BRIEF 1:
Output the part of the post about teaching Research that begins at the words "My students rated" and stops after "all by myself.", copied word for word.
BRIEF 2:
Answer these questions from the post about teaching Research:
(a) How often is the Research 2 class taught?
(b) How did the students rate the course?
(c) What is changing about the trees seen from the hotel room?
BRIEF 3:
Write the next part of the post about teaching Research, starting after its last sentence.

DOCUMENT SEGMENT:
View from my hotel room. Trees line road, their colors changing as winter approaches.

Realizations while teaching Research

I'm pleased with the mid-year student evaluation for Research 2, the clinical and community research class I teach weekly in medical school. It's the most important feedback a teacher can possibly get: what, in the end, do the learners think of the course? 

My students rated the course as excellent, including the non-traditional teaching-learning activities. One particular activity, the peer-review, gives me satisfaction more than the others. I pair one group of students with another and instruct them to carefully study and critique the work assigned to them. In class, I listen to my students offering generous, well thought out, and considerate critiques. I learn a great deal from this exercise, too, and it frees me up from the task of doing the reviews all by myself. 

As the third quarter is unfolding, I have some realizations, especially as regards to my Research 2 class: 

Expect great things from, and think highly of, students. They live up to expectations, or will attempt to achieve lofty things.

GIVEN INFORMATION:
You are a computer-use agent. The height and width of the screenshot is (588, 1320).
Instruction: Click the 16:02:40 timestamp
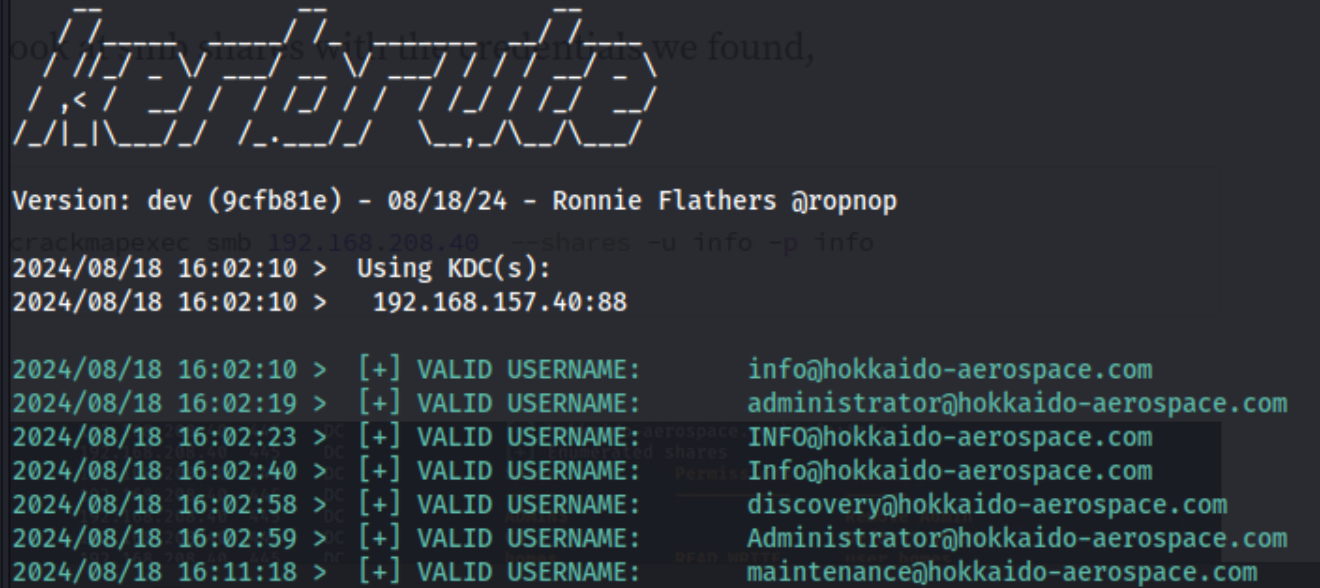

EXERCISE ANSWER 1:
My students rated the course as excellent, including the non-traditional teaching-learning activities. One particular activity, the peer-review, gives me satisfaction more than the others. I pair one group of students with another and instruct them to carefully study and critique the work assigned to them. In class, I listen to my students offering generous, well thought out, and considerate critiques. I learn a great deal from this exercise, too, and it frees me up from the task of doing the reviews all by myself.

EXERCISE ANSWER 2:
(a) Weekly.
(b) As excellent.
(c) Their colors, as winter approaches.

EXERCISE ANSWER 3:
Allow creativity to flourish. This means creating certain allowances for unusual ideas and allowing them to explore unconventional research questions. 

Give them time to think. Setting aside dedicated study time, where they can work and meet with their groups, helps. Academic load in second year medical school is heavy and burdensome; their minds need space to think. 

Start with the capsule proposal before the full-length version. Capsule proposals are brief, concise, easy to read and critique, and force the students to distill the intricacies of methods and statistical analysis without being overwhelmed by length. Only when the capsule proposal is finalized can they expand it to create the final version. 

Use Google Documents! I can keep track of the evolving versions of the proposal, and my inbox is less cluttered.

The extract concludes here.